Byagul Nurmiradova (born 1971; Bägül Nurmyradowa, Бягуль Нурмырадова) is a Turkmen politician who previously served as the deputy chairperson for culture of President Gurbanguly Berdimuhamedow's cabinet, equivalent to a vice president in some other countries, until 2014.

Nurmiradova began her career as a television anchor, rising to head the state television channel Miras before being appointed deputy culture minister.

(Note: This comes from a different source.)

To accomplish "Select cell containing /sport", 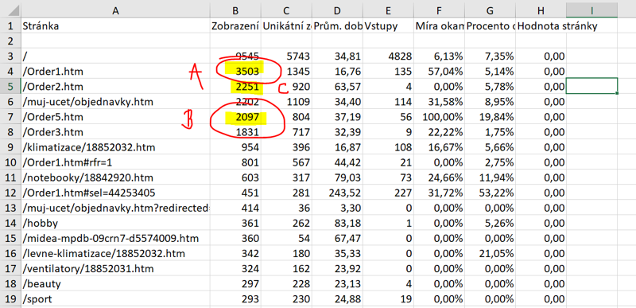I will [115, 298].
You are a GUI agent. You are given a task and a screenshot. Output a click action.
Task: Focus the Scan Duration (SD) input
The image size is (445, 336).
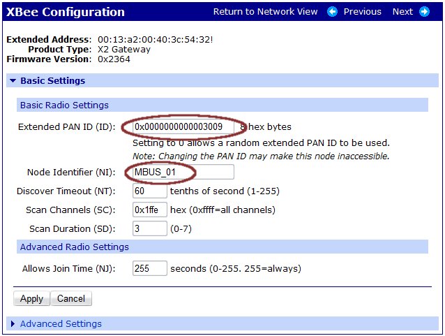click(149, 228)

After a stint as deputy governor of the Daşoguz Region, she was elevated to the deputy cabinet chair position, which she held for two years.

== Early life and education ==
Byagul Nurmiradova was born Byagul Charykulieva in Anau, Turkmenistan, in 1971.

She studied library science at the Turkmen State Institute of Culture, graduating in 1994.

== Career ==
Nurmiradova first gained national prominence as an anchor on state television. She drew the attention of politicians close to Turkmen President Gurbanguly Berdimuhamedow and in 2004 was promoted to lead the television channel Miras, traveling alongside the president on his international trips and producing reports on the countries they visited.

In 2010, she was appointed deputy culture and broadcasting minister. The following year, she graduated from the National Academy of Public Administration. Also in 2011, she stepped down from the deputy minister post after reportedly clashing with the minister. She subsequently served as deputy khyakim (governor) of the Daşoguz Region, overseeing social and cultural issues, until 2012. In her time as deputy khyakim, she introduced the notable requirement that all women in the region, regardless of their ethnicity, had to wear traditional loose-fitting balak trousers under their skirts. She was described during her tenure as highly exacting, with her specific demands including that only dark-haired children be allowed to greet the president, and she was known to shout obscenities at her subordinates.

In 2012, Berdimuhamedow appointed Nurmiradova as deputy chairperson of his cabinet, a role equivalent to a vice president in some countries, overseeing the culture and media portfolio. She held the position until April 2014, when she was relieved of her duties, citing health reasons. Although some reports circulated that she had died of diabetes at the time, they appeared to be false, and later that year she was reported to be working at the Turkmen State Institute of Culture, her alma mater.